> **EXCERPT TO READ**:
* * * *

Choosing to compete this year was a very challenging decision for our OUC-R team. Our team was committed to participating in another competition, but that competition was cancelled due to the impact of the epidemic. However, our team did not want to give up, so we made a big adjustment to our project halfway, which was a test of our mentality.
But the other teams at IGEM helped us tremendously, and their help was one of the things that kept us going. Since there was a big difference between our project and that of other teams, we encountered great resistance in looking for possible cooperation. But we're also lucky to have some teams that can help us and that we can help.
Fortunately, we had a long-term and in-depth communication with another experienced team (OUC-CHINA Team). When we first learned about the content of this team, our team's interest was immediately aroused. Since then, we've worked together on a number of sections.
First of all, our team has been conducting experiments in vitro, and we used to detect transcription results by expressing ribozymes. But if we want to test in cells, we need a simple and convenient test. We have considered fluorescent protein and other substances as the promoter expression substances, but the sequence length of fluorescent protein is too large compared with the 86nt long double ring in our project, adding too long gene sequence will lead to unpredictable changes in the properties of our double ring. So when we saw another team using 3WJdB for testing, we immediately knew this was the way we wanted to test. After ouC-China understood our idea and communicated with us, they agreed to our idea.
Secondly, we hope to use the Z-HJ element as a truly intracellular regulatory element. We designed the tetO operon sequence of OUC-CHINA as a cruciform structure, and added APP sequence upstream. Simple changes to the original sequence can verify the influence of Z-HJ element on gene transcription without being regulated by inducers. At the same time, the influence of secondary structure changes of DNA on tetR protein and tetracycline control sequence can also be observed. This makes up for the blank of the basis for intracellular regulation in our project, which helps a lot to the extension of the project.
In terms of humanities, we took the advantage of the geographical location of two teams, to conduct a scene of popularization of synthetic biology for high school students, this is thanks to the support provided by the Qingdao Public Welfare Community volunteer service organization. We designed and carried out an educational campaign on the basic knowledge and special applications of synthetic biology, aiming to popularize this subject area and stimulate their interest in biosynthesis for senior high school students in Qingdao, China. The two teams gave presentations on in vitro and in vivo biological design projects respectively, and jointly introduced iGEM and biosynthesis, as well as laboratory environmental conditions, hoping to have good publicity and education significance.
As we talked to different teams, we learned that their team was doing something virus-related. At this time, our idea of constructing EScherichia coli expressing E3L protein and verifying intracellular Z-DNA binding protein by recombinant EScherichia coli gradually emerged. However, we were not sure of our idea due to our limited understanding of virus and intracellular environment. After communicating with the team from Tongji University, they confirmed our idea and provided us with information about the virus to improve our idea. We are very grateful for their help.

* * * *

> **TASK BRIEF**:
Extend the account above of the OUC-R team's iGEM collaborations, picking up after its final sentence.

* * * *

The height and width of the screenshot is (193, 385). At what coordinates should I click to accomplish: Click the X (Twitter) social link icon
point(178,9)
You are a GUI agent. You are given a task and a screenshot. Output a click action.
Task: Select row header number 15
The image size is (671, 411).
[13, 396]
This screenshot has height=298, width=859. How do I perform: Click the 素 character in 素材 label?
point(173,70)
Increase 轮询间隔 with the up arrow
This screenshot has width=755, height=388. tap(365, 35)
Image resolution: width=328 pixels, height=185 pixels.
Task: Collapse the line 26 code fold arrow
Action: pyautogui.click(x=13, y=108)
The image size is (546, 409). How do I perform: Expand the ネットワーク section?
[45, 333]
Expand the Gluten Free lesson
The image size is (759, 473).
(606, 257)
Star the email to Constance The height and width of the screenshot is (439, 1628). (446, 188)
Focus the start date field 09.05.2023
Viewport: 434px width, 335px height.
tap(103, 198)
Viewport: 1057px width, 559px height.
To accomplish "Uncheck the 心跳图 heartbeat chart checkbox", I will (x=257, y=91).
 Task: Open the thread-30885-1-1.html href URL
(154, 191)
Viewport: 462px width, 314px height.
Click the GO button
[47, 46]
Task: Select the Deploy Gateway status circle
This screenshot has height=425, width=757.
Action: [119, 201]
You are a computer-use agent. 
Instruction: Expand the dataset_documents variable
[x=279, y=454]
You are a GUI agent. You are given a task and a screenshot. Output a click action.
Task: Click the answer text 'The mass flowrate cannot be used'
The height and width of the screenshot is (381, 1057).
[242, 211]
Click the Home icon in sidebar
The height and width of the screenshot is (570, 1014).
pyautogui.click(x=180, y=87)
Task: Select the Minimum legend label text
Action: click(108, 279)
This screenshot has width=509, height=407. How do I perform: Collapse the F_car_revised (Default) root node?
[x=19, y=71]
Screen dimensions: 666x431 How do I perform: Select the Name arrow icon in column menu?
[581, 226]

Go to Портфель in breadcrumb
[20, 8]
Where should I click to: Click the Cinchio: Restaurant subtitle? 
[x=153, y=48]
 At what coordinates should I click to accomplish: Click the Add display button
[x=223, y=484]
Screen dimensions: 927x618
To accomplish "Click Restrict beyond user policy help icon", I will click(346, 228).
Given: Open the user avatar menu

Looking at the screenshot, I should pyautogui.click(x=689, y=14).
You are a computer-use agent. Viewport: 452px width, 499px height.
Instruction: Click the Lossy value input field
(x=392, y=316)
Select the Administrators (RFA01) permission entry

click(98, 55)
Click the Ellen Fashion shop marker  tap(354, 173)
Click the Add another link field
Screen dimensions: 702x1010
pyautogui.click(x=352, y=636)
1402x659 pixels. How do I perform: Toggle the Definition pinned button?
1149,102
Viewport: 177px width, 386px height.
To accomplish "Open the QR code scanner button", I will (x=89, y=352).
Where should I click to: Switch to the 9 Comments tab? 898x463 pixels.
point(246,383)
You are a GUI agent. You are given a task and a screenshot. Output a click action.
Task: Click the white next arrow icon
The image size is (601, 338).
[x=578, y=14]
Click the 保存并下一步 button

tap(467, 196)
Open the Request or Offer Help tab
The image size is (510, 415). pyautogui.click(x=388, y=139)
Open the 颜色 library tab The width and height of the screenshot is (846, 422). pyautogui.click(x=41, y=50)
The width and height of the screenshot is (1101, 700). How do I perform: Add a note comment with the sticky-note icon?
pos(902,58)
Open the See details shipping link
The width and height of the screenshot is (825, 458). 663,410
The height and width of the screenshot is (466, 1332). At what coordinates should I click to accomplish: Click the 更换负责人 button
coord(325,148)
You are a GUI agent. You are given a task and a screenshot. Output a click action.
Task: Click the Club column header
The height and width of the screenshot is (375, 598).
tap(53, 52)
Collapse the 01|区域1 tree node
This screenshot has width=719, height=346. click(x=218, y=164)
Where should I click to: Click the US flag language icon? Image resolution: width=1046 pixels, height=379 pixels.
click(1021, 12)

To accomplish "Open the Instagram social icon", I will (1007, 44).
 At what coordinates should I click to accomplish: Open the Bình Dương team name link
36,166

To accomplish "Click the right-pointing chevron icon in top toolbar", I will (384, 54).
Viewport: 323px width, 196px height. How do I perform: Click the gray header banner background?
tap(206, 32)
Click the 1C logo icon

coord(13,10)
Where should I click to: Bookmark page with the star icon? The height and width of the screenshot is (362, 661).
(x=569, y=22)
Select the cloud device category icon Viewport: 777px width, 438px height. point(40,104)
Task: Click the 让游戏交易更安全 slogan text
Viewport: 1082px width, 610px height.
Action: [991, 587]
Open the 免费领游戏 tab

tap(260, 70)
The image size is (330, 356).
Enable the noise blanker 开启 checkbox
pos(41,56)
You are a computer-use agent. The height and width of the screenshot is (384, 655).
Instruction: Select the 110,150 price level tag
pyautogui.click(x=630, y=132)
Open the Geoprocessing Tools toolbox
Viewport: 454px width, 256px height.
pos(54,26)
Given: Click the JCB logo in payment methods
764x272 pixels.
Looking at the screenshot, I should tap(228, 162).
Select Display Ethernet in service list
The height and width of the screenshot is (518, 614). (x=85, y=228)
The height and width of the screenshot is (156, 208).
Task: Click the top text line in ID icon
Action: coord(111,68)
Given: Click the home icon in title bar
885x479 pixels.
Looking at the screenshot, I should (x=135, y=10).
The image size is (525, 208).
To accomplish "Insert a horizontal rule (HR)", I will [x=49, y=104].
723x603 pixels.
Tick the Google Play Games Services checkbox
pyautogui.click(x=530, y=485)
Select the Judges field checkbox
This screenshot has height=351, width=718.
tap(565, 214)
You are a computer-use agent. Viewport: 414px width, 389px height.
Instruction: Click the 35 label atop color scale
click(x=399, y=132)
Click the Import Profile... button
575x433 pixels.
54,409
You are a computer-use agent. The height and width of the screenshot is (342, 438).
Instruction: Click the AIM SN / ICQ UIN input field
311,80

* * * *

> **RESPONSE TO THE EXERCISE**:
We also successfully assisted a high school student team, ICJFLS, in their project, it required the transfer of three genes (ADG1,APL1 and GBSS1) into EScherichia coli for the synthesis of amylose, where ADG1 and APL1 are subunits of ADP glucose pyrophosphorylase (AGPase). But when they tried to clone these three genes into three vectors and carry out co-transformation, they ran into problems, and they asked our team for help. Fortunately, our lab had many different kinds of plasmids, and we suggested that they use the plasmid PETduet-1 to solve this problem, because this plasmid can insert two genes at the same time, it's a vector that contains two promoters and can be double-expressed, we sent this vector to them. After inserting ADG1 and APL1 into the petduet-1 plasmid, the team only needed to convert two plasmids to produce amylose, which was much easier than converting three plasmids. This plasmid helped them with their problem, we are very happy to be able to help other teams.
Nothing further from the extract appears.